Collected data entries
☆ ☆ ☆

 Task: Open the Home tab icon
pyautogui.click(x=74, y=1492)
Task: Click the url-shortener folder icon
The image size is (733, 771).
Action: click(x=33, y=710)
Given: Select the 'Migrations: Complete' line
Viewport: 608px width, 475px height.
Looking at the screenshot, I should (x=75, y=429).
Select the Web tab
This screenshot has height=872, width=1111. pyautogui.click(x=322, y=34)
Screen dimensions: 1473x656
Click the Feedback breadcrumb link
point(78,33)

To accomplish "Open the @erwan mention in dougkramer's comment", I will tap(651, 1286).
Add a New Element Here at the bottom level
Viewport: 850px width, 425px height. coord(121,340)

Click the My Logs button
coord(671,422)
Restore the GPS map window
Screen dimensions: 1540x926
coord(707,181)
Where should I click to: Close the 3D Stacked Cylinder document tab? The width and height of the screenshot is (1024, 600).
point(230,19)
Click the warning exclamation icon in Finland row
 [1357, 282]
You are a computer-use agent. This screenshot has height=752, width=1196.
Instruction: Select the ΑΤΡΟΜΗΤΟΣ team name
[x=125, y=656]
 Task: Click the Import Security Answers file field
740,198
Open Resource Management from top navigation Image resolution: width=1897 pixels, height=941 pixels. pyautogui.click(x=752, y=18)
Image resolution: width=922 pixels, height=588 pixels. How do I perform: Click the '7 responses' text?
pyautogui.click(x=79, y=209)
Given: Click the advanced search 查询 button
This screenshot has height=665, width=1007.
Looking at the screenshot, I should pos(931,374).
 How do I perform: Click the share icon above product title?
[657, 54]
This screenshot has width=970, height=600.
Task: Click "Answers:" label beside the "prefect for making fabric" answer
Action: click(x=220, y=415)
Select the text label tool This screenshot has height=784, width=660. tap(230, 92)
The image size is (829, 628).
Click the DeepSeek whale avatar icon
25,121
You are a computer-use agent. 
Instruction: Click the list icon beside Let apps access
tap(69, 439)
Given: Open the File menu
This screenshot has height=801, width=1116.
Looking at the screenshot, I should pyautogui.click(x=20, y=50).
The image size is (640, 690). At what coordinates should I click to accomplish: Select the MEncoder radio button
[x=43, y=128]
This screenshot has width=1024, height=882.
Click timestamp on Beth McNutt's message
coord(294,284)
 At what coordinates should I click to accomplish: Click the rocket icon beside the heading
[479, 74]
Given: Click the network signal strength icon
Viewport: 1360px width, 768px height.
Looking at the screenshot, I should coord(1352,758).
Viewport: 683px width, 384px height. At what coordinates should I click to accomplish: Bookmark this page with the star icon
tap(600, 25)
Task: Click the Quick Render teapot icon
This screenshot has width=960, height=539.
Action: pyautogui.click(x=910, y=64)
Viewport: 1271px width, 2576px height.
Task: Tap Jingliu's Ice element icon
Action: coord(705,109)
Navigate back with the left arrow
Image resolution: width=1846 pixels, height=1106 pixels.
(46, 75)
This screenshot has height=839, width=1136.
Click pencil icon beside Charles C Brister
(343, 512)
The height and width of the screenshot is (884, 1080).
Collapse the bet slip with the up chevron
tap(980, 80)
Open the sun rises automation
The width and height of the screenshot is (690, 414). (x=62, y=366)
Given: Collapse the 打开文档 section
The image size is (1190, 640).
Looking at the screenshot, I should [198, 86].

☆ ☆ ☆

● **EXERCISE DIRECTIONS**
From the entries above, extract every line where the word "computer" appears.

● **EXPECTED ANSWER**
You are a computer-use agent. This screenshot has height=752, width=1196.
You are a computer-use agent. 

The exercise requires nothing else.